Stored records
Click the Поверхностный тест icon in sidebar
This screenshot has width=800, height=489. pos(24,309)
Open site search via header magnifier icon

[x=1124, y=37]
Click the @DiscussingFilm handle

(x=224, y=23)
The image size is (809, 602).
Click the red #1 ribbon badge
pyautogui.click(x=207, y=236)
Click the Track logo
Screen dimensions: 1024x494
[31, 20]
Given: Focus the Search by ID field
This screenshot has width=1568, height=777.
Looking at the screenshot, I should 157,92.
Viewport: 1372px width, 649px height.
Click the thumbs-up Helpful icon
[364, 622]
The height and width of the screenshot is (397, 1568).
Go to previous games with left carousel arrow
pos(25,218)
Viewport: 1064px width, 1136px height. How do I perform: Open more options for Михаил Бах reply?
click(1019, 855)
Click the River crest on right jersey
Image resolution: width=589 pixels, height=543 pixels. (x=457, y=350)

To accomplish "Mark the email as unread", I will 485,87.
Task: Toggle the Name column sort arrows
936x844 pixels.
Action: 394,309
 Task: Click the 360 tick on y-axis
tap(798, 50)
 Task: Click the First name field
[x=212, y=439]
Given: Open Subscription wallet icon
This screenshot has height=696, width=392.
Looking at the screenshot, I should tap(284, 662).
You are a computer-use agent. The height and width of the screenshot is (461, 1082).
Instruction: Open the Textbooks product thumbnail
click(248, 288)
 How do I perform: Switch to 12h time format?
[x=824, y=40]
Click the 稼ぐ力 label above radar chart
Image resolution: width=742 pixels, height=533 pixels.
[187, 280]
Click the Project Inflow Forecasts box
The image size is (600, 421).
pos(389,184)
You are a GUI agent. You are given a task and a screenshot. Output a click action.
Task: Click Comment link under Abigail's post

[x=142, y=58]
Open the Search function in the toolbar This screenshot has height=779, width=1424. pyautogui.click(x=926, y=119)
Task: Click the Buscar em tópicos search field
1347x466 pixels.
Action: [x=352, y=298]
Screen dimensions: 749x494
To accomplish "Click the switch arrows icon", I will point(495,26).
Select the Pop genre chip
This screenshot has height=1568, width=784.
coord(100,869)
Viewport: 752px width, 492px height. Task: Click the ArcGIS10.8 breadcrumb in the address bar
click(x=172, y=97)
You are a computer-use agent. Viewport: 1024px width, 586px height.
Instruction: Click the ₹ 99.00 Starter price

**WHAT THIS TASK INVOLVES:** Each and every entry needs to be repeated exactly.

**SOLUTION TO THE PROBLEM:**
Click the Поверхностный тест icon in sidebar
This screenshot has width=800, height=489. pos(24,309)
Open site search via header magnifier icon

[x=1124, y=37]
Click the @DiscussingFilm handle

(x=224, y=23)
The image size is (809, 602).
Click the red #1 ribbon badge
pyautogui.click(x=207, y=236)
Click the Track logo
Screen dimensions: 1024x494
[31, 20]
Given: Focus the Search by ID field
This screenshot has width=1568, height=777.
Looking at the screenshot, I should 157,92.
Viewport: 1372px width, 649px height.
Click the thumbs-up Helpful icon
[364, 622]
The height and width of the screenshot is (397, 1568).
Go to previous games with left carousel arrow
pos(25,218)
Viewport: 1064px width, 1136px height. How do I perform: Open more options for Михаил Бах reply?
click(1019, 855)
Click the River crest on right jersey
Image resolution: width=589 pixels, height=543 pixels. (x=457, y=350)

To accomplish "Mark the email as unread", I will 485,87.
Task: Toggle the Name column sort arrows
936x844 pixels.
Action: 394,309
 Task: Click the 360 tick on y-axis
tap(798, 50)
 Task: Click the First name field
[x=212, y=439]
Given: Open Subscription wallet icon
This screenshot has height=696, width=392.
Looking at the screenshot, I should tap(284, 662).
You are a computer-use agent. The height and width of the screenshot is (461, 1082).
Instruction: Open the Textbooks product thumbnail
click(248, 288)
 How do I perform: Switch to 12h time format?
[x=824, y=40]
Click the 稼ぐ力 label above radar chart
Image resolution: width=742 pixels, height=533 pixels.
[187, 280]
Click the Project Inflow Forecasts box
The image size is (600, 421).
pos(389,184)
You are a GUI agent. You are given a task and a screenshot. Output a click action.
Task: Click Comment link under Abigail's post

[x=142, y=58]
Open the Search function in the toolbar This screenshot has height=779, width=1424. pyautogui.click(x=926, y=119)
Task: Click the Buscar em tópicos search field
1347x466 pixels.
Action: [x=352, y=298]
Screen dimensions: 749x494
To accomplish "Click the switch arrows icon", I will point(495,26).
Select the Pop genre chip
This screenshot has height=1568, width=784.
coord(100,869)
Viewport: 752px width, 492px height. Task: Click the ArcGIS10.8 breadcrumb in the address bar
click(x=172, y=97)
You are a computer-use agent. Viewport: 1024px width, 586px height.
Instruction: Click the ₹ 99.00 Starter price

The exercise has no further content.